Seçim sonunda Mustafa Kemal, yaptığı konuşmasını “Türkiye Cumhuriyeti mesut, muvaffak (başarılı) ve muzaffer olacaktır.” sözü ile bitirir.
• İlk hükümeti kurmakla İsmet Paşa görevlendirilir.
• Atatürk “ Efendiler, görüyorsunuz ki Cumhuriyet ilanına karar vermek için Ankara’da bulunan bütün arkadaşlarımı davet ederek onlarla görüşüp tartışmaya asla lüzum ve ihtiyaç görmedim.
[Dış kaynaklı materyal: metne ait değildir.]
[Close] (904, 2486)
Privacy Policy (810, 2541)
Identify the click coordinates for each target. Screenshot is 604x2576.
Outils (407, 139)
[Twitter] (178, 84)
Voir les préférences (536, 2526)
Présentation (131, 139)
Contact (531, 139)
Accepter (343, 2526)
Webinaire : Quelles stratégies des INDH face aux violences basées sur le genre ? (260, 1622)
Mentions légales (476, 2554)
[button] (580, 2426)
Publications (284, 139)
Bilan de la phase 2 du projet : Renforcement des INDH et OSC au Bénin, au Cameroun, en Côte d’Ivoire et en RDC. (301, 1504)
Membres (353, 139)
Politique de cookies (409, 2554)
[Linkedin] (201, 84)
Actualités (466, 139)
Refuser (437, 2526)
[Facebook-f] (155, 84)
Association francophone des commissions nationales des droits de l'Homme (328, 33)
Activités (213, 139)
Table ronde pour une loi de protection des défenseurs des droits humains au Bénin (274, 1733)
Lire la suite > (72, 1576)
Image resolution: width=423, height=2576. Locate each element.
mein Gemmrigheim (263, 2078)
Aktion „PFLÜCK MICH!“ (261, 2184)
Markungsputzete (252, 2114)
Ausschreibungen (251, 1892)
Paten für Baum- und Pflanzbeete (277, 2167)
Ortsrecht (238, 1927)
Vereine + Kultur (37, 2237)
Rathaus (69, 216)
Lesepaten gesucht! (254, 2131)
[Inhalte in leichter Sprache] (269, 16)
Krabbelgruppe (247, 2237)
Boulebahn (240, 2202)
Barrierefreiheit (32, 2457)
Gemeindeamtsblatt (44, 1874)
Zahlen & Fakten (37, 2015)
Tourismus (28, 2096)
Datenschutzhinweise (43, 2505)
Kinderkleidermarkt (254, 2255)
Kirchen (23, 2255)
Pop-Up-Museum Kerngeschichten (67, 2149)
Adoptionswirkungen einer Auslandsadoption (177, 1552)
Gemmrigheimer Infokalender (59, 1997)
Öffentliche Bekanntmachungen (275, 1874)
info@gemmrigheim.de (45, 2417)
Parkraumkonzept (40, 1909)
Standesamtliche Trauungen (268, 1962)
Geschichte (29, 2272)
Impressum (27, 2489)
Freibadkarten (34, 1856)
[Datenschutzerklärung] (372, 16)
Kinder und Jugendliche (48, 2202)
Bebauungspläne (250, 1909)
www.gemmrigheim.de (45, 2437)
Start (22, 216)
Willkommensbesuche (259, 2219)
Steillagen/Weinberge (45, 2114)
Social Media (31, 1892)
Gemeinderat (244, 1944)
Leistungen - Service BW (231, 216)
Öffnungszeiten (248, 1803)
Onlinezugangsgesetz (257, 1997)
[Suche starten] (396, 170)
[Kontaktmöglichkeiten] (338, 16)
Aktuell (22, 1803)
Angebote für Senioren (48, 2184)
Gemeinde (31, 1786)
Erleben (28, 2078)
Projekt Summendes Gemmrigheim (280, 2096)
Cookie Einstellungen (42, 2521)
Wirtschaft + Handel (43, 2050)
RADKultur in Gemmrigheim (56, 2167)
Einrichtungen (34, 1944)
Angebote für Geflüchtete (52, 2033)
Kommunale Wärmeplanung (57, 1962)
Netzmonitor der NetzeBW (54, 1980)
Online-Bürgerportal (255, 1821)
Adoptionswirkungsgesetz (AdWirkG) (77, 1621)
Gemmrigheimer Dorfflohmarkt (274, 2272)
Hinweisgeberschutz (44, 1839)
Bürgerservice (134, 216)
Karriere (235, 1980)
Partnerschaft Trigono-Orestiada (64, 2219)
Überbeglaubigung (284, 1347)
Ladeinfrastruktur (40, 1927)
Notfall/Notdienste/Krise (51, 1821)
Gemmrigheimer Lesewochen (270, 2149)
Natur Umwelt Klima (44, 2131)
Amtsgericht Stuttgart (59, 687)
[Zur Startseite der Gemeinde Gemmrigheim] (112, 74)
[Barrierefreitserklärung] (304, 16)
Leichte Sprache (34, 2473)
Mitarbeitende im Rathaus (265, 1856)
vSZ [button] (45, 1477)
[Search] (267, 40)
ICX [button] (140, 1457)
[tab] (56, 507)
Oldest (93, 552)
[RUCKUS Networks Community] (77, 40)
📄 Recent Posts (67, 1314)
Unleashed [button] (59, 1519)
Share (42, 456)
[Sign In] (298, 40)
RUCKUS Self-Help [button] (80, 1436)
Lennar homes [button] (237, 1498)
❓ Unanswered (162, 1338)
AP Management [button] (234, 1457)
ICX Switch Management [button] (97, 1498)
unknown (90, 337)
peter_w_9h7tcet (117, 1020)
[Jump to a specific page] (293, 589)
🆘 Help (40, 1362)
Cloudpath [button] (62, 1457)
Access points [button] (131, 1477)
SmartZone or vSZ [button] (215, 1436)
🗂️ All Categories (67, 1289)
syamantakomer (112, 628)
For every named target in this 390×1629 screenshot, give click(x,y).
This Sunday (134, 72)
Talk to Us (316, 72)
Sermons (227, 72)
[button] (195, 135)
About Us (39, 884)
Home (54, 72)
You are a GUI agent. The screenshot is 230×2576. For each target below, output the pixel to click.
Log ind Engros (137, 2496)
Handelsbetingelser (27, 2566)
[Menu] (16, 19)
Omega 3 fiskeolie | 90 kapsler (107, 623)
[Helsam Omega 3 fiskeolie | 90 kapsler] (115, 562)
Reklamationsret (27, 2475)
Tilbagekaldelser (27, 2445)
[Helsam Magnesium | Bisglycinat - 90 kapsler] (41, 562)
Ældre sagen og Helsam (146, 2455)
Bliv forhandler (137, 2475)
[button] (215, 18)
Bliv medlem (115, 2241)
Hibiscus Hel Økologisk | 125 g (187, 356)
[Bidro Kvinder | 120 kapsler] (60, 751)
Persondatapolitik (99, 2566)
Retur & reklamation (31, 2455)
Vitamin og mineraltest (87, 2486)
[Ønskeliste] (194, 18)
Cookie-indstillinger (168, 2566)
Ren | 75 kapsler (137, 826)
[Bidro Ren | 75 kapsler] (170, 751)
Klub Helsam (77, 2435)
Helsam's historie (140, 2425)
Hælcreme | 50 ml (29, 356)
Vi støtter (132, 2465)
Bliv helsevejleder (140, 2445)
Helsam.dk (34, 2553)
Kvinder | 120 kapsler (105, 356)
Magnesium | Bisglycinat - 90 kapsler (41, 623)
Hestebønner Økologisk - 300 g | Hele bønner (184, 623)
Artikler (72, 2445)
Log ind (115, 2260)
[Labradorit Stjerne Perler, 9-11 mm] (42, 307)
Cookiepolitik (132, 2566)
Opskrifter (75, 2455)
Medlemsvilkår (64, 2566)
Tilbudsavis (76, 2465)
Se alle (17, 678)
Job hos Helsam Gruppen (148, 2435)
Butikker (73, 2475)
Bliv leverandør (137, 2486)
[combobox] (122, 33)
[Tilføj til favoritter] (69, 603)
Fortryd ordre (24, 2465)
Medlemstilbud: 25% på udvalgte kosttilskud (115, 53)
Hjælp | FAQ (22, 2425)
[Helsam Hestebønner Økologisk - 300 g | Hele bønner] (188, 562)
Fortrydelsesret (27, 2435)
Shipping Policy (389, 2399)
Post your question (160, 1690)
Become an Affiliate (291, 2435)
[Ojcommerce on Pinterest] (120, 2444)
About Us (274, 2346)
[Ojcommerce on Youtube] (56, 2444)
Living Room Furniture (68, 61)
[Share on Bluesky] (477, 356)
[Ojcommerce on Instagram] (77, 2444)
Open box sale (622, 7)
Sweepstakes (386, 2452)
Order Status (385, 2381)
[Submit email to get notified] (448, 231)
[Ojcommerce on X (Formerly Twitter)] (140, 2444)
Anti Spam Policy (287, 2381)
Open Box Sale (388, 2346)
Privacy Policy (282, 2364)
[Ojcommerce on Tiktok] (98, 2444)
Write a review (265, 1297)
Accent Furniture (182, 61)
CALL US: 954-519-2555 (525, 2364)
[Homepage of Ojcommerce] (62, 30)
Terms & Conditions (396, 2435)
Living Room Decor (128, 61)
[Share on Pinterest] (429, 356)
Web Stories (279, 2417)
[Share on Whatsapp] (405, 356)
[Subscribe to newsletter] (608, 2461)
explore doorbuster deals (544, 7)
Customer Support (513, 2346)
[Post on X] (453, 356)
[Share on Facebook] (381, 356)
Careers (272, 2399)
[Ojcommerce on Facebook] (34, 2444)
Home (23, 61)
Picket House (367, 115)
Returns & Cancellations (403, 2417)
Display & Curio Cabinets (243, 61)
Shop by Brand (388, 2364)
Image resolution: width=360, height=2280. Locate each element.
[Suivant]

Onların da aslında ve tabii olarak benim gibi düşündüklerinden şüphe etmiyordum. Halbuki o sırada Ankara’da bulunmayan bazı kişiler, yetkileri olmadığı halde, kendilerine haber verilmeden, düşünce ve rızaları alınmadan Cumhuriyet’in ilan edilmiş olmasını bize gücenme ve bizden ayrılma sebebi saydılar ” der.

NOTLAR:
1. İlber Ortaylı: “ Cumhuriyet Arapça bir kelime zannedilir. Aslında Arapçada böyle bir kavram yok. Kökü cumhur yani Fransızca Le gent, İtalyanca La gente, Almanca Die Leute, bizde köy veya mahalle ahalisi veya bir topluluk olarak kullanılırdı. Bunlardan dolayı cumhuriyet sözcüğünü “Res Publica- Republic” anlamında kullananlar Türklerdir. ”
2. Bundan sonra muhalif kanat hilafetin kaldırılmaması için yoğun bir çaba içine girer.